## INSTRUCTIONS FOR THE TASK
Pick out all lines of the entries that include the word "Open" and copy them.

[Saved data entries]
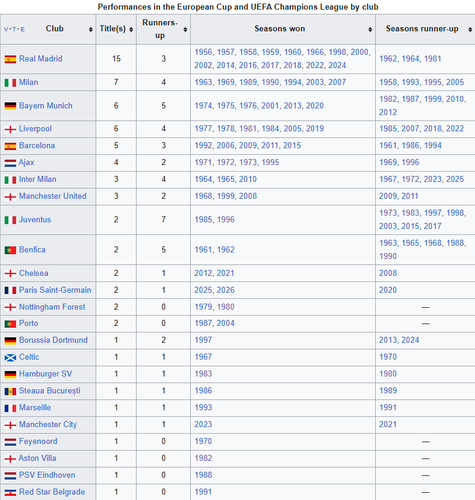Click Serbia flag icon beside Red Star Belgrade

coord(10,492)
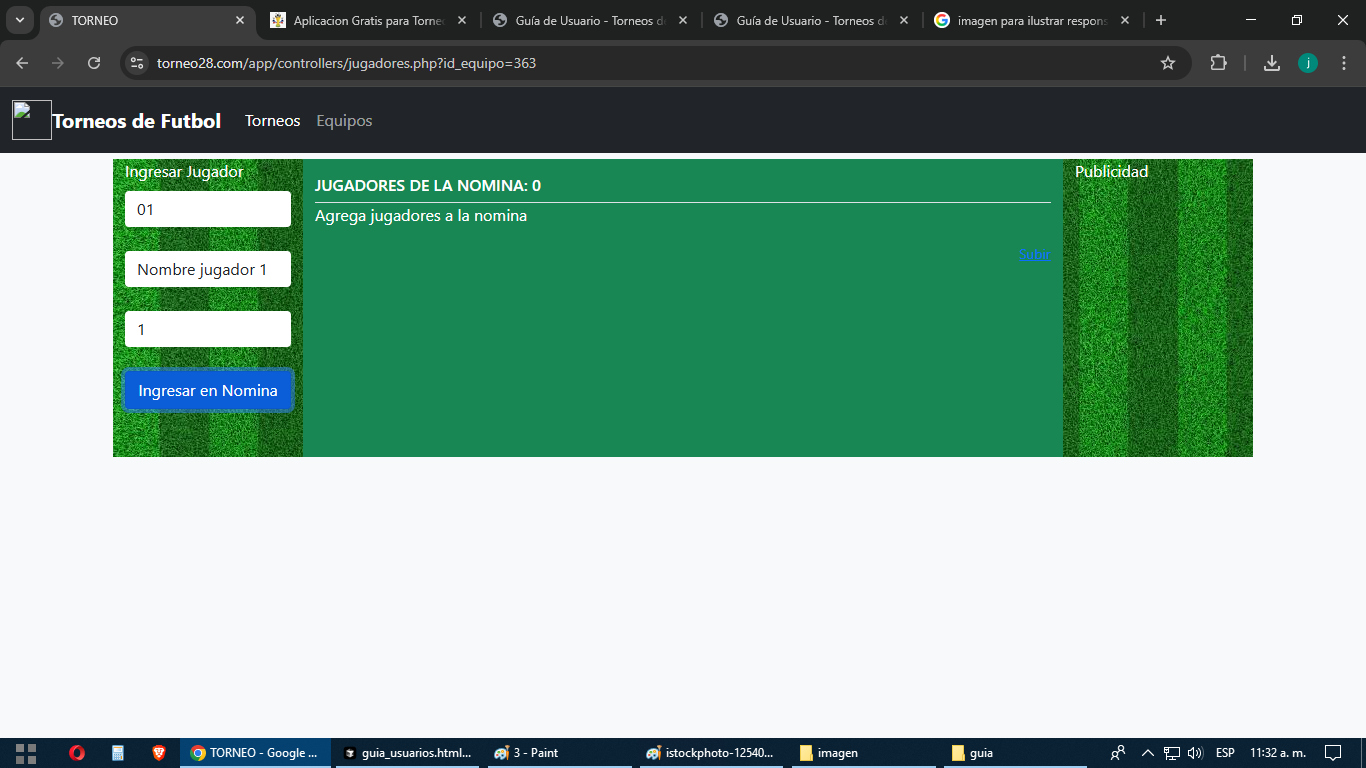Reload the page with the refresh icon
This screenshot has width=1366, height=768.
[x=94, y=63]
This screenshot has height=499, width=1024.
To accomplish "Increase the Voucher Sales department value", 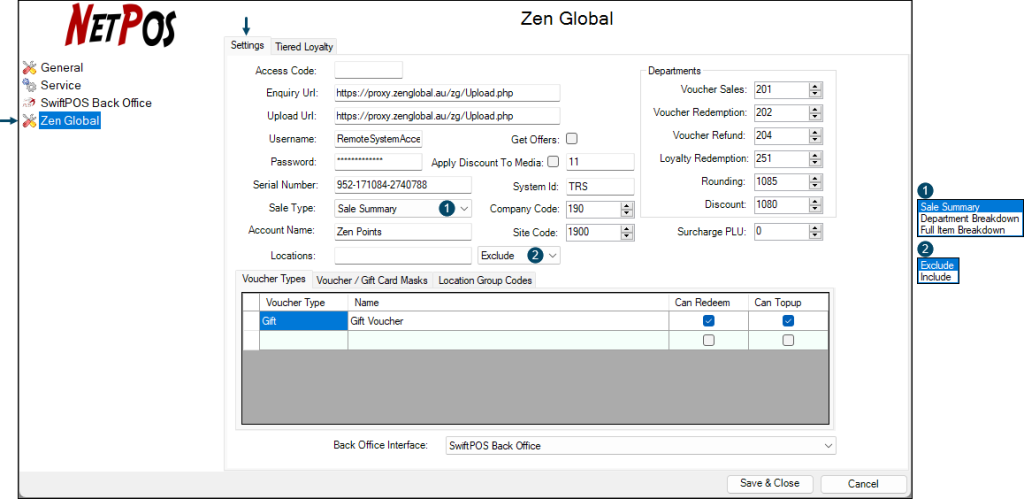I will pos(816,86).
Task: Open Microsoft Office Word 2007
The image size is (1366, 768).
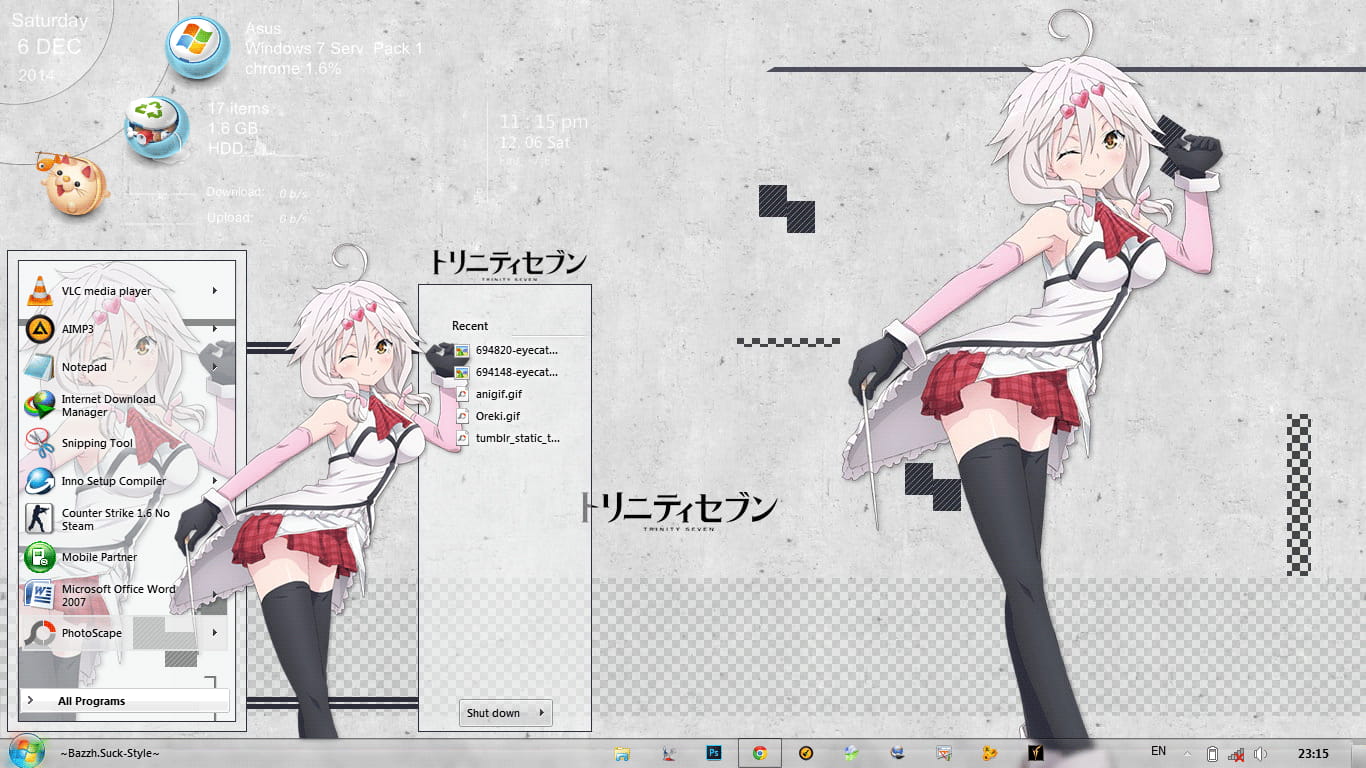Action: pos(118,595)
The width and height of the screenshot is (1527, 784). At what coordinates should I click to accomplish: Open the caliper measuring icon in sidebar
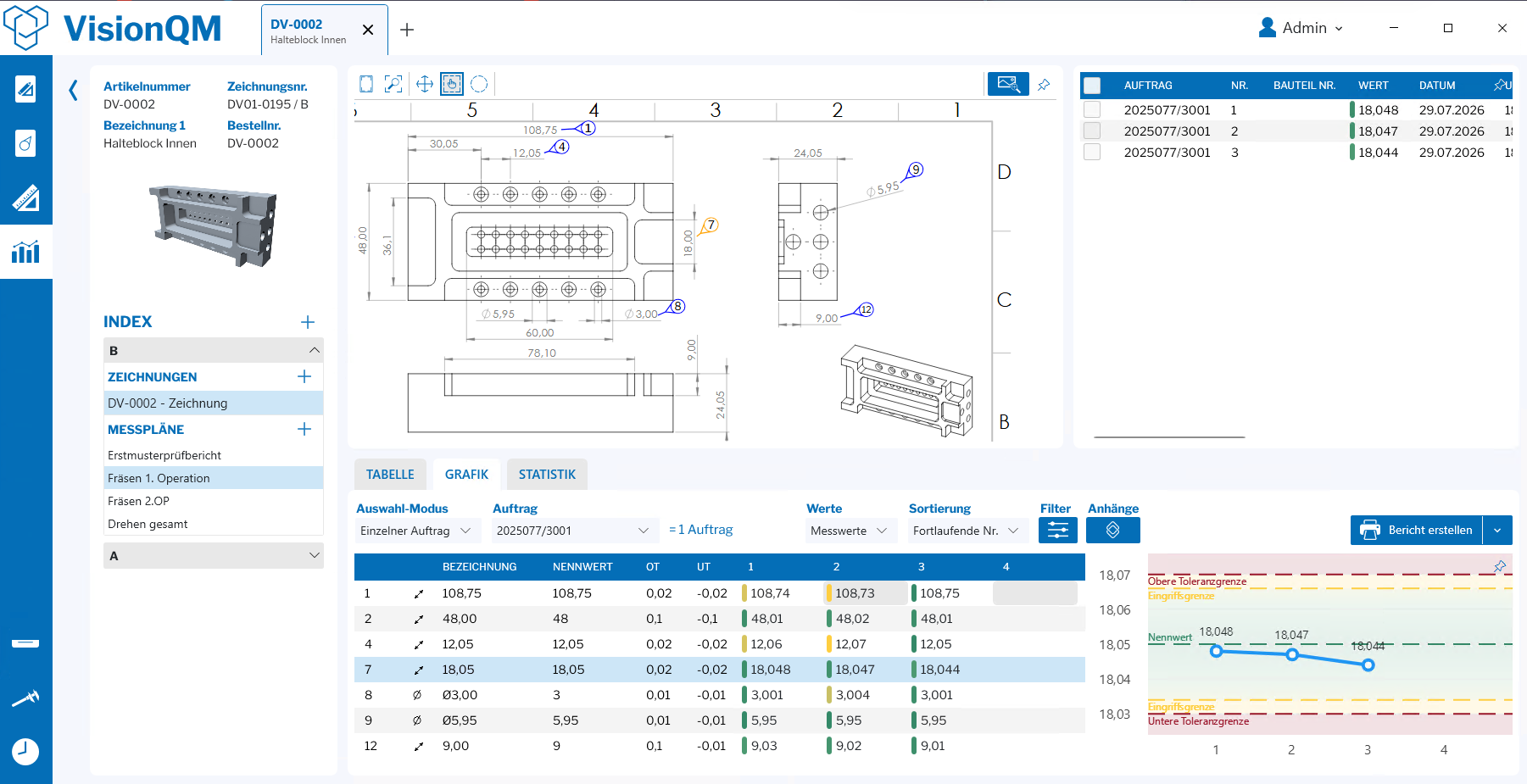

## TASK ANSWER
Task: Open Microsoft Office Word 2007
The width and height of the screenshot is (1527, 784). At what coordinates should I click to accomplish: Open the caliper measuring icon in sidebar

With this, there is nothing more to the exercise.